U.S. Power Sector is Halfway to Zero Carbon Emissions

The researchers also found that changes over the last 15 years had numerous other economic and environmental benefits. For example, total electric bills for consumers were 18% lower in 2020 than previously projected by EIA, for a total savings of $86 billion per year.

According to the study, reduced sulfur and nitrogen emissions led to lower health impacts, such as respiratory disease, with premature deaths falling from 38,000 to 3,100 per year. “Compared to the business-as-usual projection, not only did the nation significantly reduce its carbon footprint, but it did so while also reducing total energy bills and health burdens,” said co-author and Berkeley Lab scientist Dev Millstein.

The study also found that while employment patterns shifted along with changes in the power sector, electricity supply is supporting 200,000 more jobs than might have been the case under the earlier projection.

Looking Forward
While a look back shows that dramatic changes in emissions are possible over a 15-year span, the study points out that this does not guarantee the next 15 years will see similar progress.

Given advancements in wind, solar, and battery technologies, these resources are likely to play important near-term roles in further power-sector decarbonization.

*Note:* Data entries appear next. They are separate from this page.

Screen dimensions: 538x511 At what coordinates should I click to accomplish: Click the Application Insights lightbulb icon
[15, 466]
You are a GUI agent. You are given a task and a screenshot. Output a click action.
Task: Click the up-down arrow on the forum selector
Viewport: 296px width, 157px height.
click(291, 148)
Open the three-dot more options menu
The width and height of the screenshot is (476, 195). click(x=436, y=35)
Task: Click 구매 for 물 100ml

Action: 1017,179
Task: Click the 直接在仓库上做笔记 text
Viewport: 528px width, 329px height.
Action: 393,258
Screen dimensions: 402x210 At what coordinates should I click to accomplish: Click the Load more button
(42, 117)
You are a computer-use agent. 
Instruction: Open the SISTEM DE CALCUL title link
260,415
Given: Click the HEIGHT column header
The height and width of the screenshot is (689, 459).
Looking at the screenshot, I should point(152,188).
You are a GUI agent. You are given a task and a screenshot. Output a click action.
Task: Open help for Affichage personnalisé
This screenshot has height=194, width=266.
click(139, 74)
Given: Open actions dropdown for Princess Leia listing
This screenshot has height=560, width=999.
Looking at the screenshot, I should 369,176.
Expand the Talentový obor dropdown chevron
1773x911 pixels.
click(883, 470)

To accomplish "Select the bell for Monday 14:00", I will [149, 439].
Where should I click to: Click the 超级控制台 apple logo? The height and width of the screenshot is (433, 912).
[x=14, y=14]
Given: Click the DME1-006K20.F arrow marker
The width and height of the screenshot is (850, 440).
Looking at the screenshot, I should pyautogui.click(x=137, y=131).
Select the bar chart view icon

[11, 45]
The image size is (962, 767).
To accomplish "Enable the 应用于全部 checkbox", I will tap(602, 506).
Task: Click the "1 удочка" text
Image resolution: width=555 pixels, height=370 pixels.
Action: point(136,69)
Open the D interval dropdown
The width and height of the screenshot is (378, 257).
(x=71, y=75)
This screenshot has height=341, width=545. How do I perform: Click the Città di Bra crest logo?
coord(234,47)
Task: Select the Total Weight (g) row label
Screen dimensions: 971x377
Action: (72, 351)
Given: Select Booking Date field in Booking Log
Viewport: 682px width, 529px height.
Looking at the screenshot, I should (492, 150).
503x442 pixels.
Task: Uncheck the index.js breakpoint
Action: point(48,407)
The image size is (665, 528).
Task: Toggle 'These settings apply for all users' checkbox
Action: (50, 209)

According to the study, a large share of the capacity needed to approach a zero-carbon power-sector target is already in the development pipeline: about 660 gigawatts (GW) of wind and solar have requested transmission access, more than half of what might be required to approach a zero-carbon power-sector target. Not all proposed projects will be built, but the scale indicates interest in development.

Wiser points out there are significant infrastructure requirements related to scaling up renewable energy. The power sector will have to ensure electricity delivery, reliability, and resilience; build new transmission infrastructure; change planning and grid operations; revise siting processes; and focus attention on impacted workers and communities.

Another major challenge is how to meet the last portion of demand, to ensure a reliable power supply when the wind doesn’t blow and the sun doesn’t shine. The study concludes that further research, development, and demonstration is needed for the numerous technologies that can fill this gap, such as longer-duration energy storage, hydrogen or synthetic fuels, bioenergy, fossil or biomass generation with carbon capture, nuclear energy, geothermal energy, and solar-thermal with storage.

“As the country maps out a plan for further decarbonization, experience from the past 15 years offers two central lessons,” said Wiser. “First, policy and technology advancement are imperative to achieving significant emissions reductions. Second, our ability to predict the future is limited, and so it will be crucial to adapt as we gain policy experience and as technologies advance in unexpected ways.”